Having raised goats on Riverslea Farm since 1991 with his wife Liz, Jeff declares that goats are “easy keepers” and less costly to raise than cattle, though he admits selling goat meat was slow going in the beginning. The idea of using goat meat was foreign to many New Englanders whose meat preferences have been learned through a broken marketing system. In a profit-hungry, big business driven market, large food store chains sell meat that yields the most pounds for the best price, regardless of locality. This system nearly demolished small ruminant businesses.
But with the help of the growing eat local movement, consumers started thinking about where their food was coming from, and the long, opaque process from farm, to slaughterhouse, to supermarket wasn’t offering many answers. Now, Riverslea Farm produces anywhere from 500 to 600 sheep and goat a year, selling whole animals as well as smaller cuts for the home cook. One popular customer is Louis, who uses goat meat as often as possible in his two restaurants. He also sources from Flying Goat in Maine and Hickory Nut Farm in Lee.
Husband and wife run the latter, where they raise a variety of goat breeds for milk to produce cheese, yo-goat-gurt, fudge, candy, and soaps. The farm uses unpasteurized goat milk to conserve beneficial nutrients, 100% culture in their yo-goat-gurt for a balance that promotes gut and inflammatory health, and 100% cocoa in their fudge. Although they don’t raise their goats for meat, Hickory Nut Farm has a huge presence in New Hampshire’s goat industry. All products are sold either online at hickorynutfarm.com or at their Stall Store in Lee.

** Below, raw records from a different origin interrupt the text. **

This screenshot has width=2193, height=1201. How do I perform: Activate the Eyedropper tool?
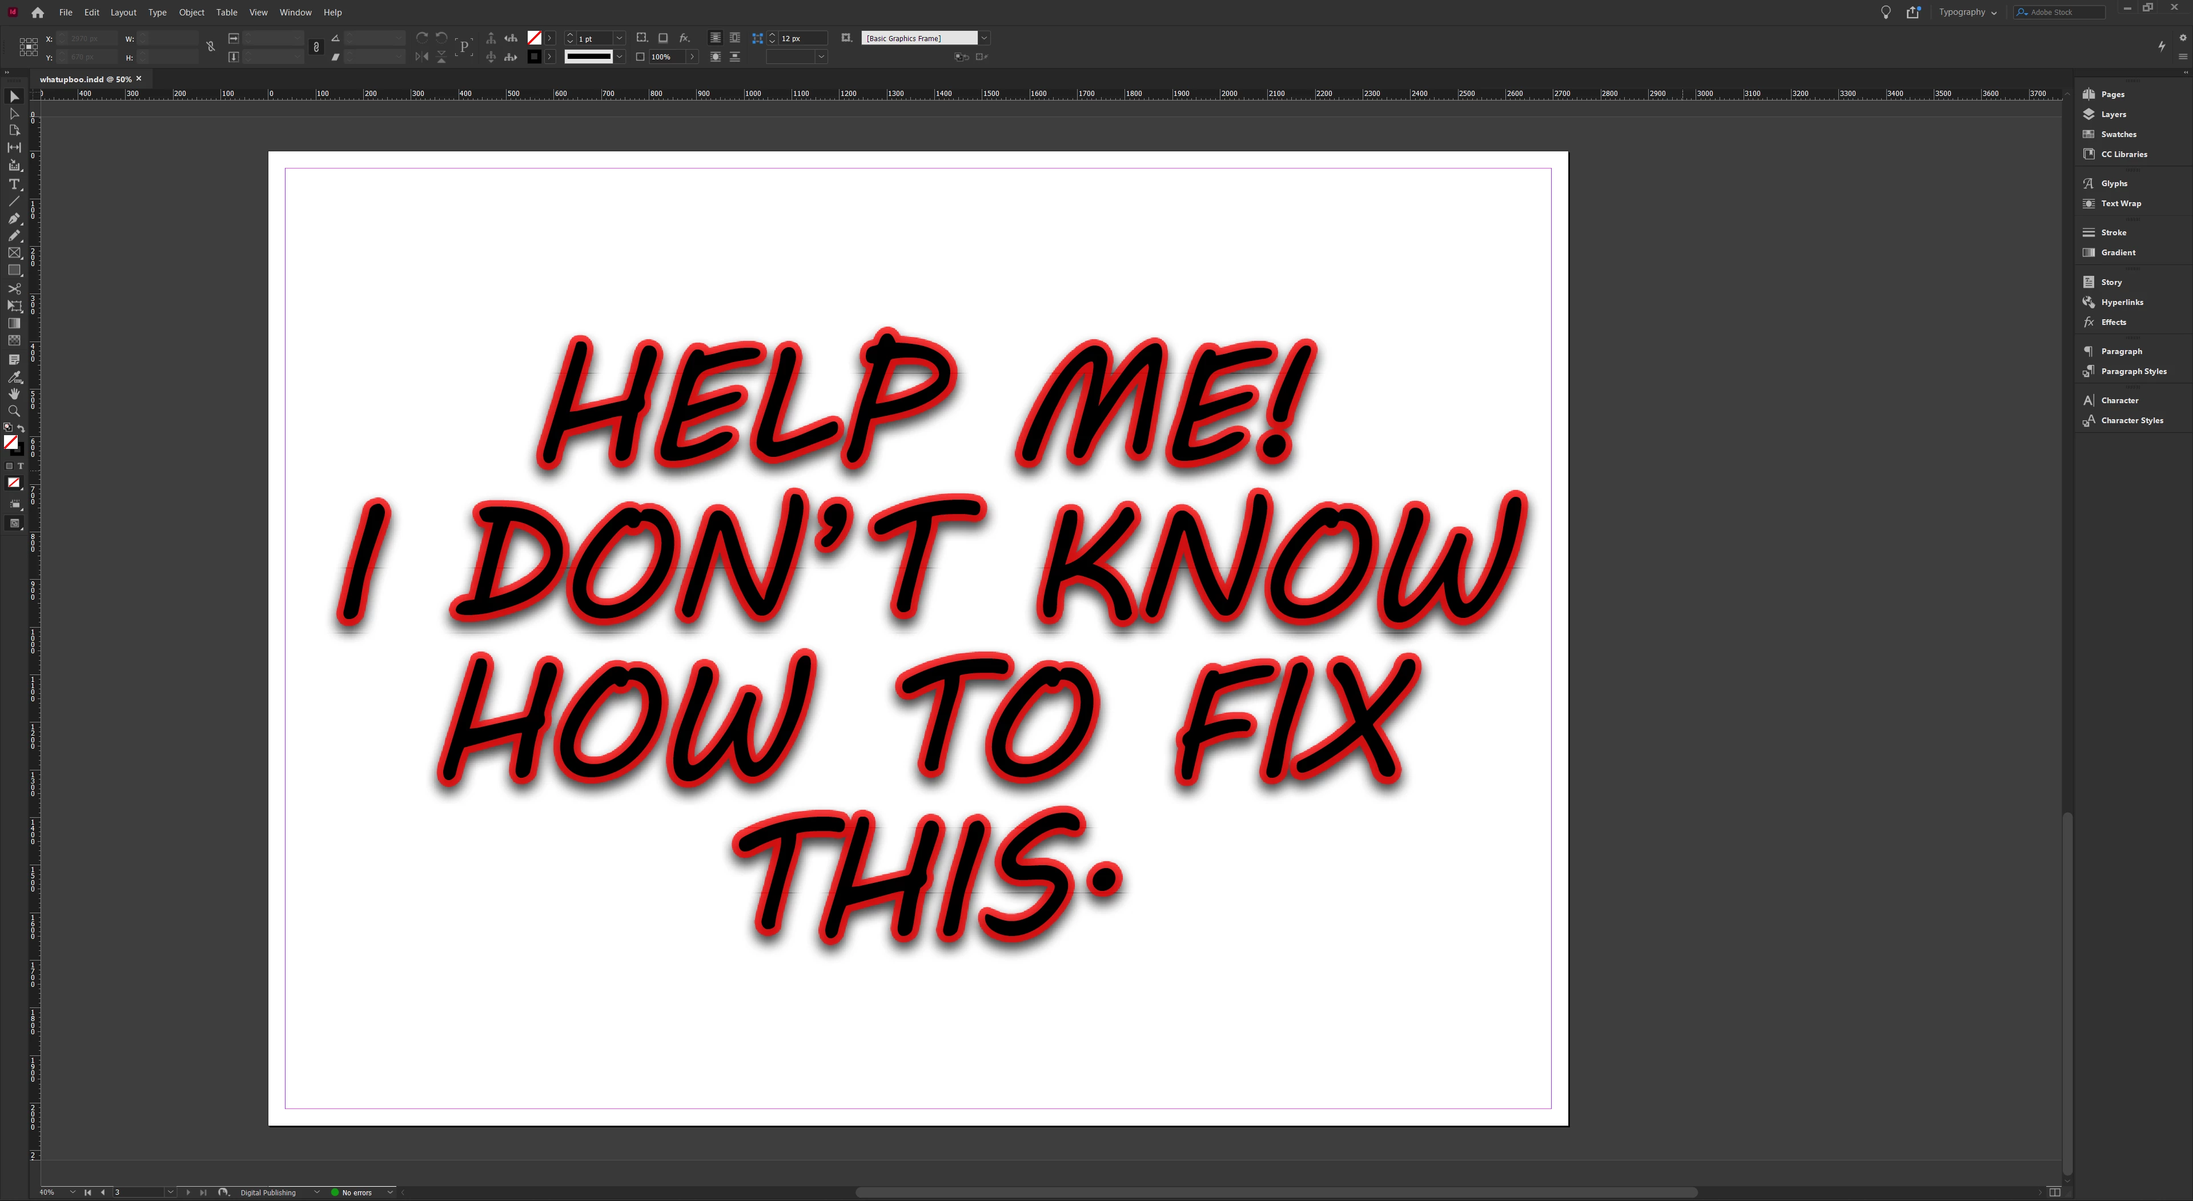[x=14, y=377]
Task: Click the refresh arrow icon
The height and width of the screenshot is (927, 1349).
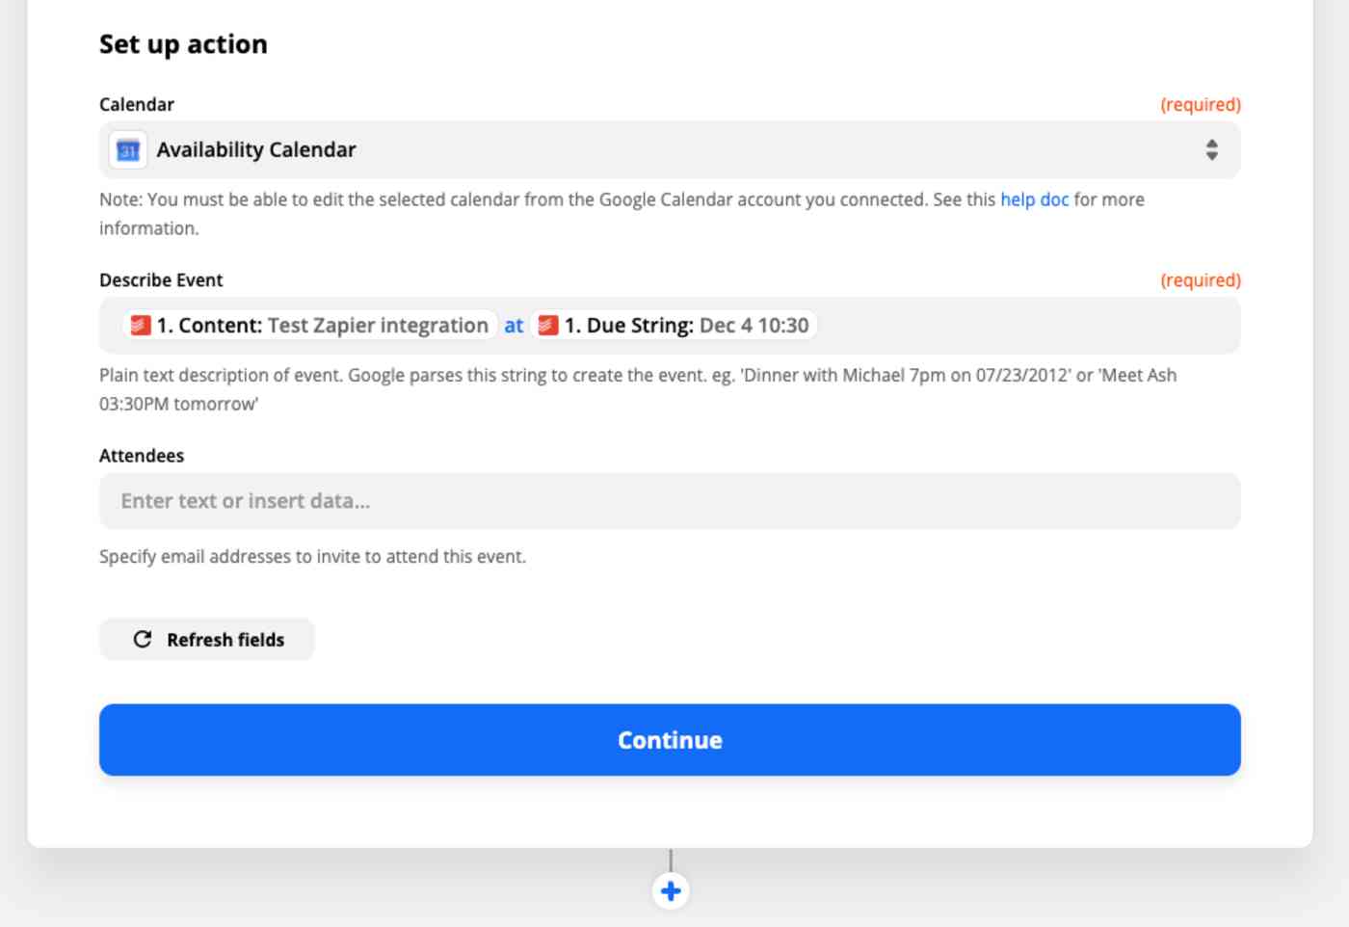Action: pos(143,639)
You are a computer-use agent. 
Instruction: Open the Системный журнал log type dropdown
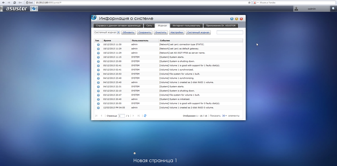point(107,32)
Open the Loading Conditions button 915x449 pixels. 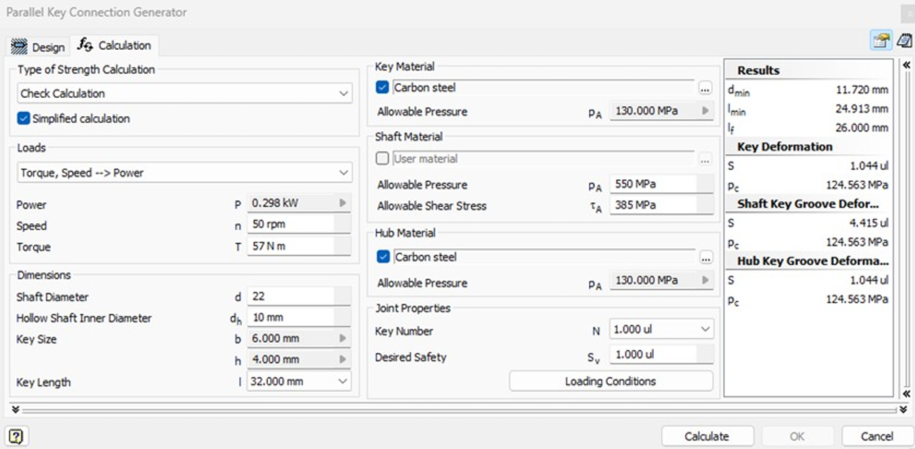[x=610, y=381]
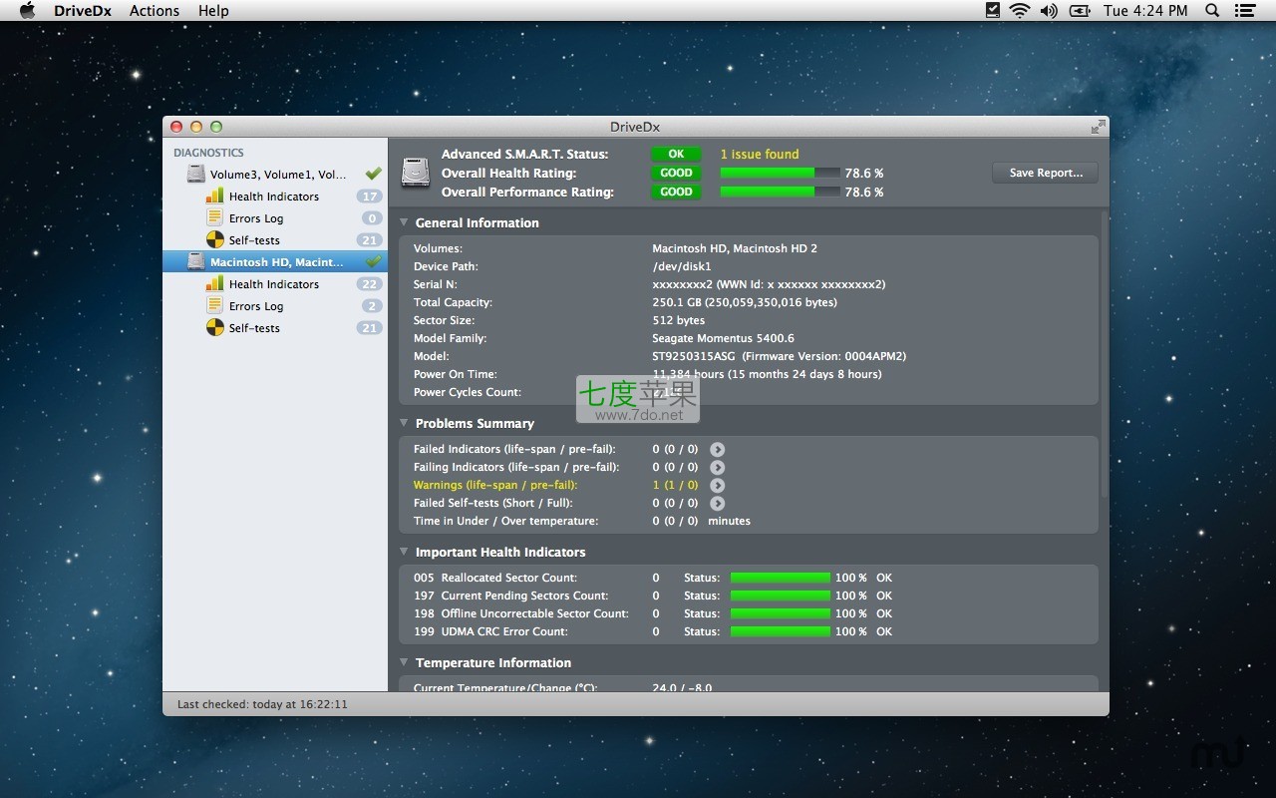Click arrow icon next to Failing Indicators
This screenshot has width=1276, height=798.
(717, 468)

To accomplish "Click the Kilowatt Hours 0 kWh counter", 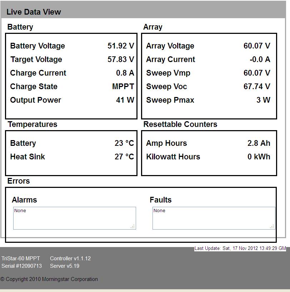I will pos(259,157).

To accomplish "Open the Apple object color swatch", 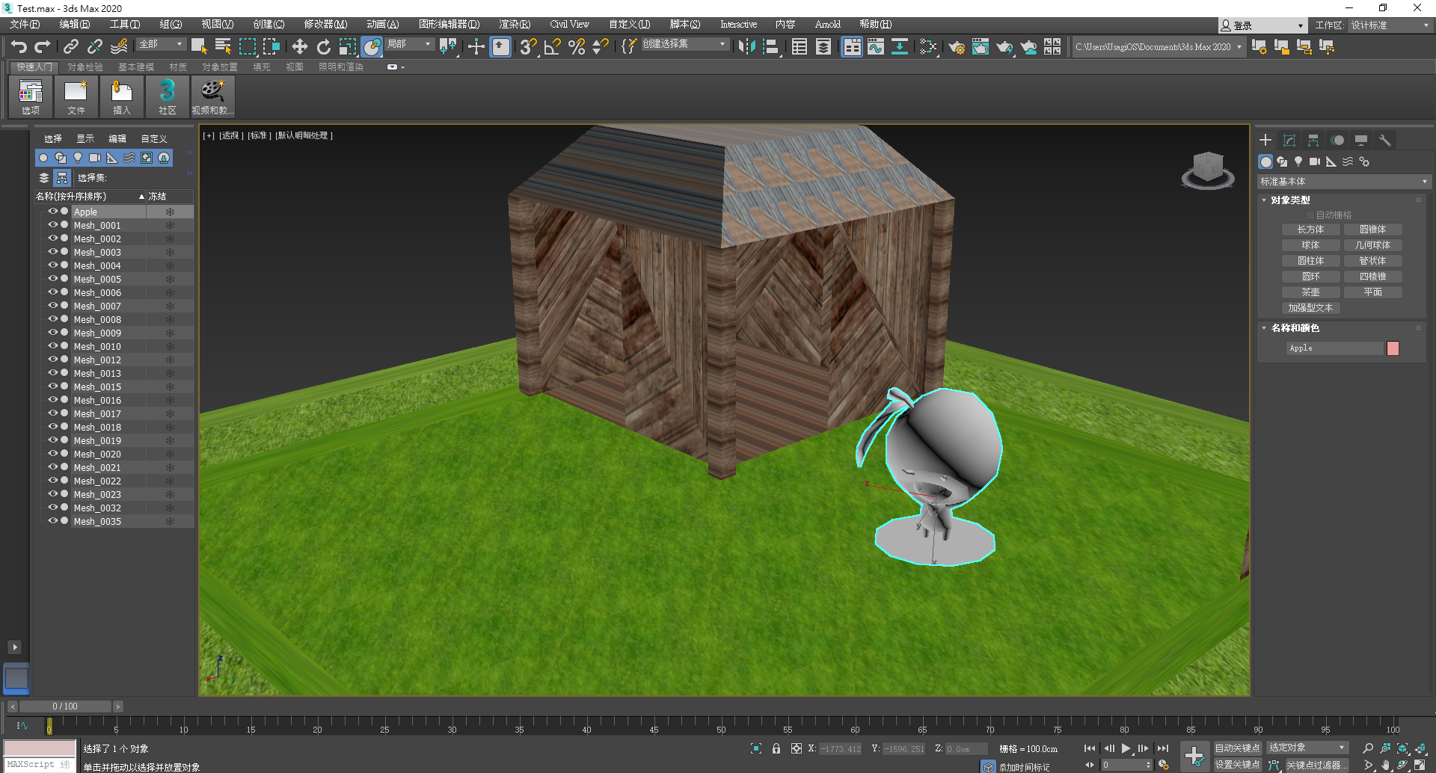I will [1393, 348].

Louis sources many of his cheeses from Hickory Nut Farm as another way to “celebrate the foodstuffs of our community” in his restaurants. The chef says, “In a restaurant setting where every day the conversation is about the cost of goods rising and expenses going through the roof, the question [arises], how is it sustainable?” His answer seems to be simple: Stay curious and eat local.